Role of the Project Manager | By Brad Egeland | minute read
Most project managers add incredible value to the engagement. I, personally, could not imagine a project run without that kind of leadership. In my mind, it would be a disorganised mess. I hope that most of the clients that I have run projects for would agree with this statement.
However, what happens when you have those customers who, for whatever reason, aren't fond of project managers? Maybe they don't see the value in paying for a PM. Maybe they had a bad experience with an ineffective project manager on a recent engagement. Maybe they have their own PM and see no need for two, or maybe they are just extremely budget-conscious and are afraid the PM position will charge unnecessary time for the effort.
Whatever the reason, we have a customer who is not fond of us - even though they don't really know us. What do we do?
I've had this happen…and here is my recommendation if it happens to you:
Don't take it personally. Never take it too personally. Your customer doesn't know you…yet. He or she is acting on a perceived fear, a concern, or a bad experience from another project manager. Be pleasant, not defensive; communicate well, and listen carefully to what they are saying so as to look for needs that you and your team can tend to.
Look for ways to add value to the engagement without adding too much cost. Manage remotely. Don't go to the customer's site unless absolutely necessary (thus keeping travel costs down), and look for ways to provide detailed status reporting because that is a very cost effective way to keep your customer well informed unobtrusively.
Manage the team well. Keep the team in check. Show the customer that you are on top of everything - including your team. When the customer perceives that the project manager is maintaining good control of his team and the project, that's when they start seeing great value from the PM.

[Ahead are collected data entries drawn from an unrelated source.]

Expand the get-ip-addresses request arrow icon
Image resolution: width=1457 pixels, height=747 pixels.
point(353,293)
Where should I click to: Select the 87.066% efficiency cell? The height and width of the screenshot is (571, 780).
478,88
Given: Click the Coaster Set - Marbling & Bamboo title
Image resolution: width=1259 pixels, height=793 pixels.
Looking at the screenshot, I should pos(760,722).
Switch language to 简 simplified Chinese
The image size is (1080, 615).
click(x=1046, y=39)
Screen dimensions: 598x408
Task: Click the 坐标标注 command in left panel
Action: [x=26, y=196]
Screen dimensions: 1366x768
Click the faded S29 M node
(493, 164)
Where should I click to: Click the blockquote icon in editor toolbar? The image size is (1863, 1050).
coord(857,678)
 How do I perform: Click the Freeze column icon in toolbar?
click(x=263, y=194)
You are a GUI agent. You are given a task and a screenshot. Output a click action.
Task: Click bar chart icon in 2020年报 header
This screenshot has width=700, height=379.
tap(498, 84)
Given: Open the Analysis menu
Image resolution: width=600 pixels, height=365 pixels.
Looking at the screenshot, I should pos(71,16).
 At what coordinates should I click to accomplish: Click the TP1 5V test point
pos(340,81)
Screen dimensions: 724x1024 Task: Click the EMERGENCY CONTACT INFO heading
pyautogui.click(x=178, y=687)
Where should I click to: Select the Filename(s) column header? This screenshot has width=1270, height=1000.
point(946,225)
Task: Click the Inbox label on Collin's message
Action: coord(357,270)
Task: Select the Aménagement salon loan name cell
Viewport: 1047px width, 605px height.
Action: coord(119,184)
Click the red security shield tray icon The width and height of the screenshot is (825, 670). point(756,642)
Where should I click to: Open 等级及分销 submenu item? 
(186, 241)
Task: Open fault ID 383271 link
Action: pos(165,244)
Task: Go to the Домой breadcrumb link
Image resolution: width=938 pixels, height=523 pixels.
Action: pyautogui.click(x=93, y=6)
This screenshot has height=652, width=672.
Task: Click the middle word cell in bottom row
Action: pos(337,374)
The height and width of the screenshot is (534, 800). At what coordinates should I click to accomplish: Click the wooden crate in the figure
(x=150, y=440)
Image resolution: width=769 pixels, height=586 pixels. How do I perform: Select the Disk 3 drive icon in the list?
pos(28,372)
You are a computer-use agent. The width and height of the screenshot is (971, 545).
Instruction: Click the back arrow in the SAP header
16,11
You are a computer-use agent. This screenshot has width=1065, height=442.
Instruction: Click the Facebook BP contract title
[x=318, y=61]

Communicate. I can't stress enough the value of good project manager communication on every project. It is the number one priority for the PM, and not all are great at it…so do your best to master the art of communication. And over-communicate with the customer because the more informed they feel, the more satisfied they tend to be, and the more value they see from you.
The bottom line is this: As project managers, we can add considerable value to any project engagement. We can do it by being everywhere and doing everything. That seems to be the norm rather than the exception. However, when our project customer is not a "project manager friendly" project customer, we can also do it by staying out of the way. It may frustrate us, and it may make us feel insignificant or possibly even a bit out of the loop, but the main concern should always be, "what makes the customer happy?" If they are never going to see the full value of the PM, then we may need to lessen our role…and that's OK…this one time.